Huobi Growth Academy | 2025 In-depth Crypto Market Research Report: Institutions, Stablecoins, and Regulation, 2025 Crypto Market Review and 2026 Outlook
The 2025 crypto market underwent a structural transformation driven by three key shifts: institutional adoption, the maturation of the on-chain dollar system, and regulatory normalization.
Institutional capital became the marginal buyer via ETFs and regulated vehicles, reducing volatility but increasing sensitivity to macro factors like interest rates. The market shifted from narrative-driven speculation to liquidity-driven, macro-sensitive asset allocation.
Stablecoins evolved into core infrastructure, serving as the primary settlement layer and dollar proxy for on-chain economy, with transaction volumes rivaling major payment systems. Real-World Assets (RWA), particularly tokenized U.S. Treasuries, scaled significantly, introducing low-risk yield curves on-chain and merging DeFi with traditional finance. However, algorithmic and yield-bearing stablecoin failures exposed systemic fragility due to leverage and opacity.

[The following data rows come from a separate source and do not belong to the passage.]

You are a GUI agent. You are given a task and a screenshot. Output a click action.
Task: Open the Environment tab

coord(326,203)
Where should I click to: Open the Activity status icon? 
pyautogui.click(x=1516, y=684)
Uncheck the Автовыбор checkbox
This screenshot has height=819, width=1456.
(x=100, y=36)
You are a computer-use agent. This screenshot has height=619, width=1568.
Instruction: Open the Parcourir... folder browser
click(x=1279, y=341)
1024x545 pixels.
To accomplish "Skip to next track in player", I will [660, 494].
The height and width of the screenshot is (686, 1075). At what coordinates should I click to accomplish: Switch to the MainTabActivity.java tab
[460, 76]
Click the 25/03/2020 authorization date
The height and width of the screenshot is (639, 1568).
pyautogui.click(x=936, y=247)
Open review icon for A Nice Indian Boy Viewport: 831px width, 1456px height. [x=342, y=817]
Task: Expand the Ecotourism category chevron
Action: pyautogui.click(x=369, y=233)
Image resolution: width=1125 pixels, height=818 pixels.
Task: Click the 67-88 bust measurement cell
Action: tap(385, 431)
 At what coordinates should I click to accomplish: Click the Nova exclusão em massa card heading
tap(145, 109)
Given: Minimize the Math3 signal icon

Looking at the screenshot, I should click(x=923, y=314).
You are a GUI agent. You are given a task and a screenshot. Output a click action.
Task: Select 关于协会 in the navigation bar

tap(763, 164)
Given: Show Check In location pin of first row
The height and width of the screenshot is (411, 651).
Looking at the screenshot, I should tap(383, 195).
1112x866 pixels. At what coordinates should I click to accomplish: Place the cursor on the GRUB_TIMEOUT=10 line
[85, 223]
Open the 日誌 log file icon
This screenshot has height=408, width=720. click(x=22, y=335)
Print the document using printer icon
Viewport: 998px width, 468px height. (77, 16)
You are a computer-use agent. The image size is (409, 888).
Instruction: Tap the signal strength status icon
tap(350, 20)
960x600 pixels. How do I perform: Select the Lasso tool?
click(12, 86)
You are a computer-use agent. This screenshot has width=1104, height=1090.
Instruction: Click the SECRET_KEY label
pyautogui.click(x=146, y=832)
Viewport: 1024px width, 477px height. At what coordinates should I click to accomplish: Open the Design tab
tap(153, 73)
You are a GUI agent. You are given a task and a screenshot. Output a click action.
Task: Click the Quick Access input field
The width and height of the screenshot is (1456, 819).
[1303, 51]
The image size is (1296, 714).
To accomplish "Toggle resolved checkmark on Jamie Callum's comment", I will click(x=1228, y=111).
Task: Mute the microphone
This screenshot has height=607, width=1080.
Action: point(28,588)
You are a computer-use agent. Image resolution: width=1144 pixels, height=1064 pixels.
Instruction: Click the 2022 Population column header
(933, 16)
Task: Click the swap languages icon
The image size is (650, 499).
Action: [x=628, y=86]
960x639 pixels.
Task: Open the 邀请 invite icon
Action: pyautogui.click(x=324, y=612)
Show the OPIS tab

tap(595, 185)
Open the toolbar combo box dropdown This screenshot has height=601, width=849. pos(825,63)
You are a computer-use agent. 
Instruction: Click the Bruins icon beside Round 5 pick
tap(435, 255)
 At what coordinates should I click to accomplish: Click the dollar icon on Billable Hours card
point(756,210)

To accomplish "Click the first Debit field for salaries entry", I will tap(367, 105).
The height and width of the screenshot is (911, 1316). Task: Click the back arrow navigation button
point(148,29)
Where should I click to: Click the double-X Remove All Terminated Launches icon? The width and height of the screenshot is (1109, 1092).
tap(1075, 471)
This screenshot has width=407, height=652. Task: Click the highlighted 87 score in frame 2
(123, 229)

Regulatory clarity reduced institutional entry barriers, turning compliance into a competitive moat. Valuation models began incorporating regulatory costs, legal stability, and compliance efficiency, shifting focus from growth metrics to sustainable infrastructure.
Looking ahead to 2026, key variables include macro liquidity conditions, the quality stratification of on-chain dollar instruments, sustainability of real yields, and the institutional moats built around compliance and distribution. The winners will be assets and infrastructures that thrive within these new constraints of capital, yield, and regulation.